What better place to get loose than New York? Mai Lan and her longtime collaborator Max Labarthe spent a month last year working with Nick Sylvester, the American producer behind Shamir’s Ratchet (XL Recordings) and other outsider pop gems on his Godmode label. Rather than bridging their French-English gap, the three embraced it. A big chunk of Mai Lan’s solo album is in English, which is not her native tongue. Words that shouldn’t go together somehow do with her. In a song like “Technique,” you can actually hear how much fun Mai Lan’s having swimming in our words, firing off short percussive ones, contorting our diphthongs. In three minutes, Mai Lan changes what’s possible in a pop song.
Songs like “Dial My Number” or “Nail Polish” or “Pumper” are monstrously fun and weird. The brash vintage synths function less like musical bedding and more like supporting characters in “Mai Lan” the Broadway musical – shouting loudly, revving her up, setting her on the path to freedom. The lack of inhibition is infectious.
We need artists like Mai Lan because they give us permission to go crazy – gather us together, get us through This Thing Called Life. Her track « Vampire » along with its bloody fun narrative video is another crazy fun example.
On party songs alone, this music would already be a triumph – the best outsider pop album in a decade. Mai Lan covers so much more emotional territory, and the music and melodies from her EP « Vampire » follow her whim with no trouble. Maybe it’s the French-doing-English thing again. But Mai hits on very specific emotions you’ve likely felt but never heard articulated. There’s a line in “Peru” about taking yoga to spite a former flame. Yes! Self-improvement is the sweetest revenge. Then there’s “Time To Fade”, a brutal song about aging. As the production warps and wobbles and slowly disintegrates, Mai Lan compares getting old to fresh blueberries spilling out onto the cement.

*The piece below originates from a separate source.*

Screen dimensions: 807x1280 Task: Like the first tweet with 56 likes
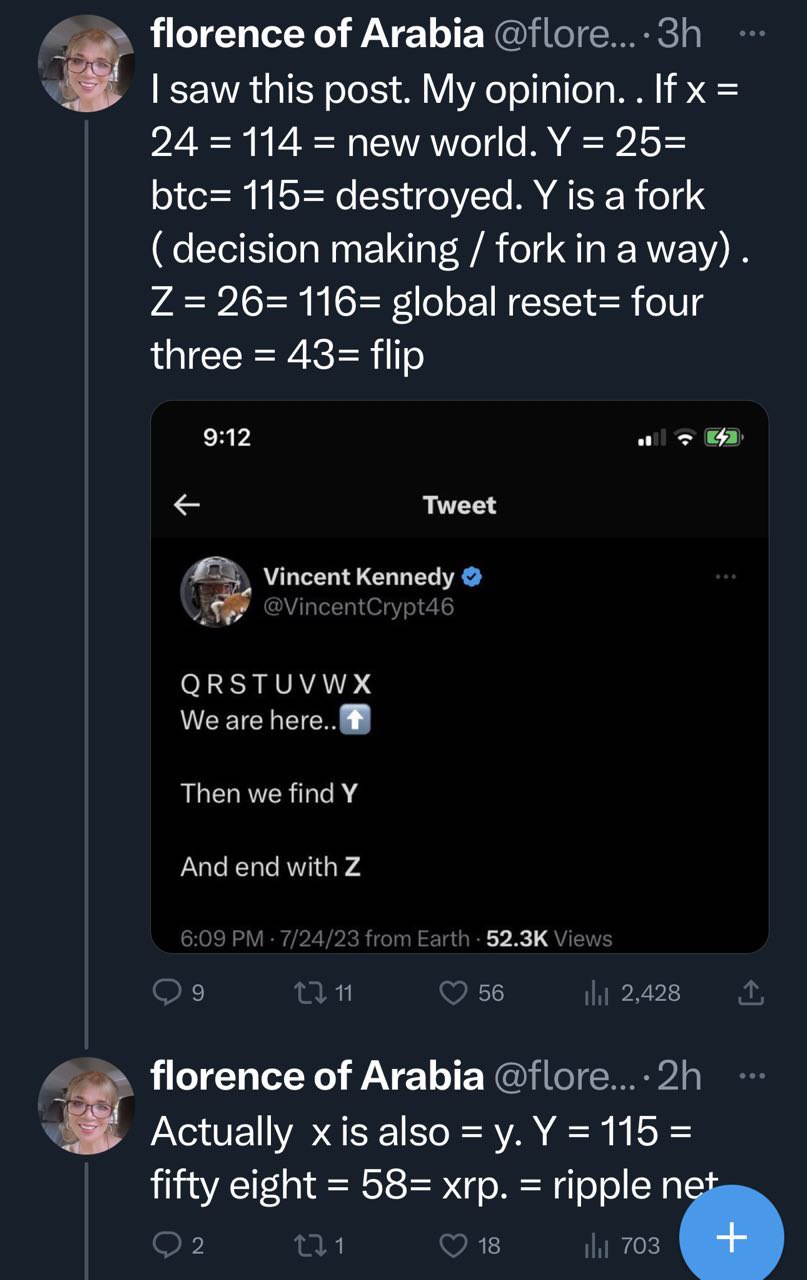[455, 992]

Oof. Moisturize, folks!
Pardon my English, especially because with artists like Mai Lan, the words end up being kind of secondary. It’s all feeling. Not just what’s said but how it’s said, and whether you believe the person who’s saying it. You don’t need to know French or English or much of anything to believe in Mai Lan, or know what she wants us to feel. Happy. Free. A little more crazy. A little less alone.